I opened a PMR with IBM support and was given a modified drslot_chrp_slot
binary, which has a temorary fix for this issue. The APAR IV36448 was opened to deal with this issue in future AIX and VIOS versions.
Although the DLPAR operation now works with the modified drslot_chrp_slot
binary, the cfglog
may still contain errors which look like this:
... C4 4325452 15:04:29 drscript_main.c 544 Invoking script (/usr/lib/dr/scripts/all/viosdr) with command (postacquire) C4 4325452 15:04:29 drscript_main.c 546 invoke_one_DR_script: entry->command:9, timeout:20, script idx:3, resource name: slot C4 4325452 15:04:29 drscript_main.c 1673 set_env_vars: entry: cmd : postacquire C4 4325452 15:04:29 drscript_main.c 1719 set_env_vars: exit: DR_FORCE=FALSE DR_DRC_NAME="HEA 1" C4 4325452 15:04:29 drscript_main.c 577 Environment var list: DR_FORCE=FALSE DR_DRC_NAME="HEA 1" C4 4325452 15:04:29 drscript_main.c 615 Parent: Waiting on the pipe for any info:out_line:0x20010398, pipeinp: 0xf06324e8 C4 4325452 15:04:29 drscript_main.c 782 Execing:(DR_FORCE=FALSE DR_DRC_NAME="HEA 1" /usr/lib/dr/scripts/all/viosdr) with cmd:postacquire, resource_name: slot C4 4325452 15:04:29 drscript_main.c 630 Script returned string: (Execing:(DR_FORCE=FALSE DR_DRC_NAME="HEA 1" /usr/lib/dr/scripts/all/viosdr) with cmd:postacquire, resource_name: slot ) C4 4325452 15:04:29 drscript_main.c 690 out of fgets while loop C4 4325452 15:04:29 drscript_main.c 697 waiting for status C4 4325452 15:04:29 drscript_main.c 710 child returned status: 1 C4 4325452 15:04:29 drscript_main.c 711 Script returned status: 1 ...
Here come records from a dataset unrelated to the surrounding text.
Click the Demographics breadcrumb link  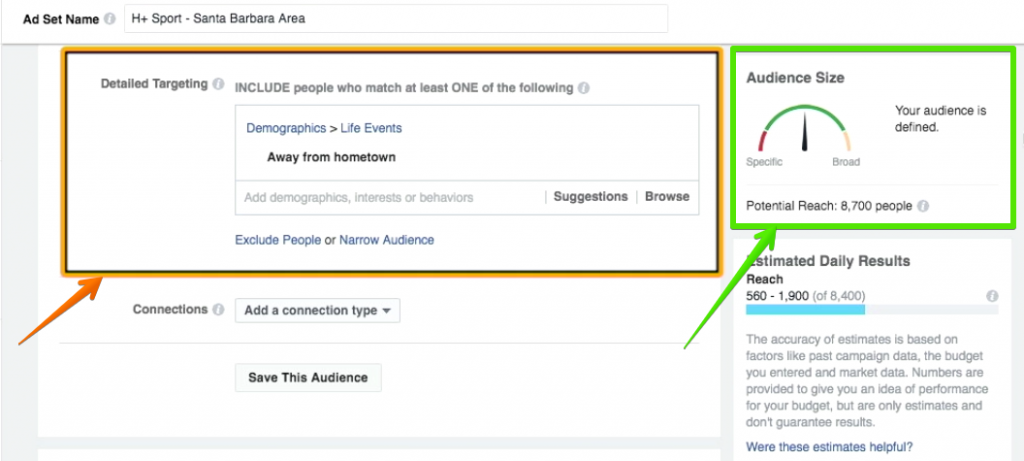point(286,129)
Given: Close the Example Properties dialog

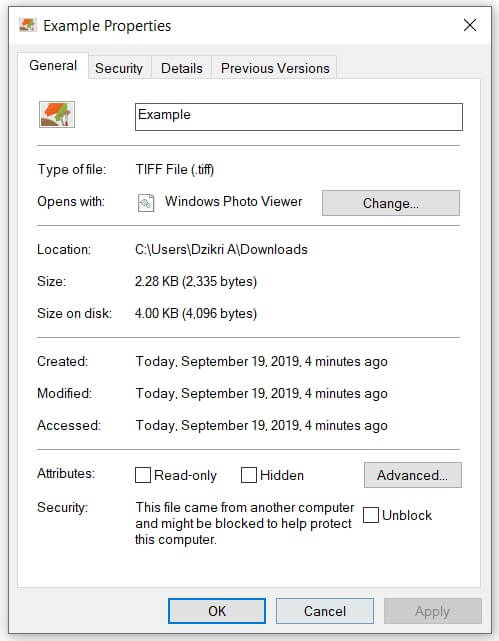Looking at the screenshot, I should [470, 25].
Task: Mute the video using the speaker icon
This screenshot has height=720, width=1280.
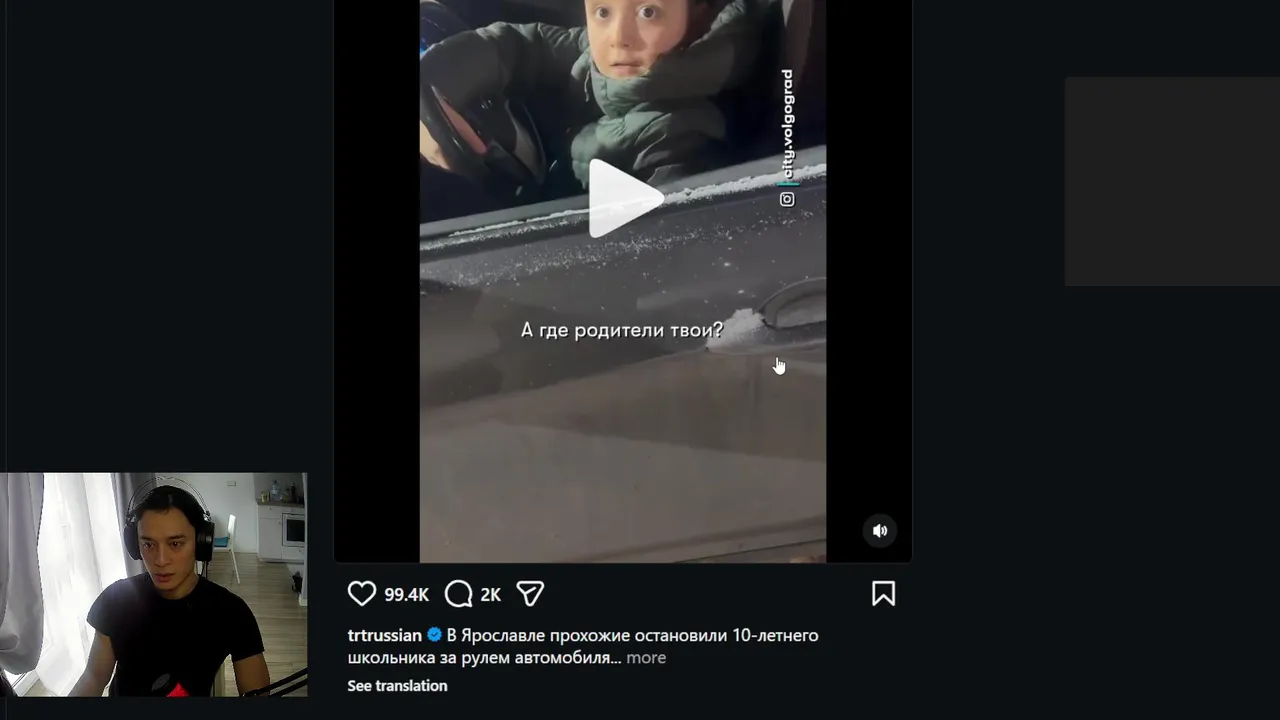Action: (880, 531)
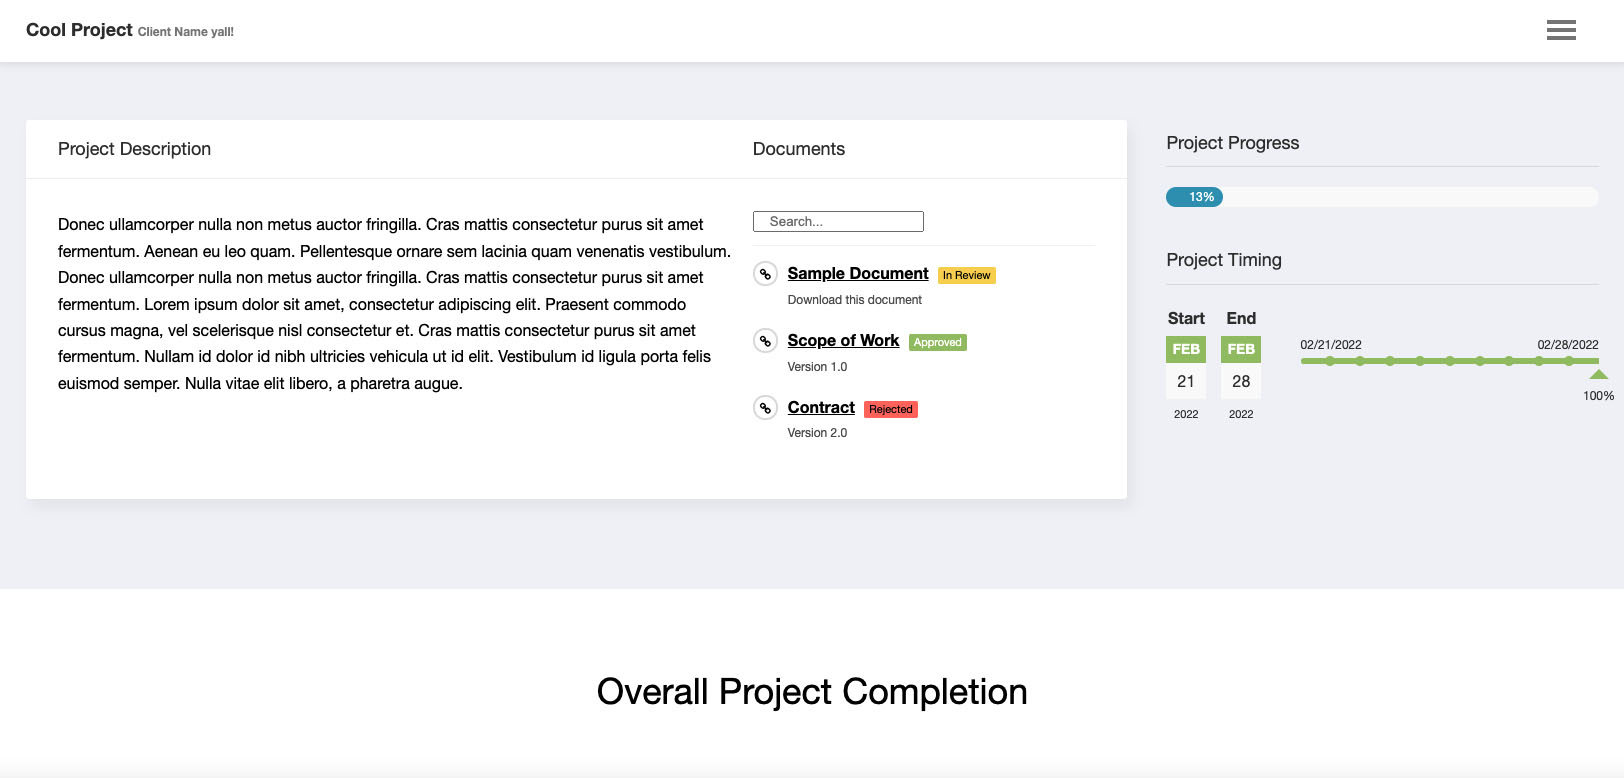Click link icon beside Sample Document
Viewport: 1624px width, 778px height.
click(x=765, y=274)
The problem here is with the /usr/lib/dr/scripts/all/viosdr
script. Another PMR with IBM support was opened and according to the developer:
Its (N.B.:viosdr
) purpose is to identify virtual adapters that are added to the system with DLPAR and automatically run the correct cfgmgr method to configure them.
LHEA adapters are not currently supported by this method so it should have ignored them and just returnedVIOSDR_SUCCESS
(zero)“.
Unfortunately there is currently no fix available for this issue.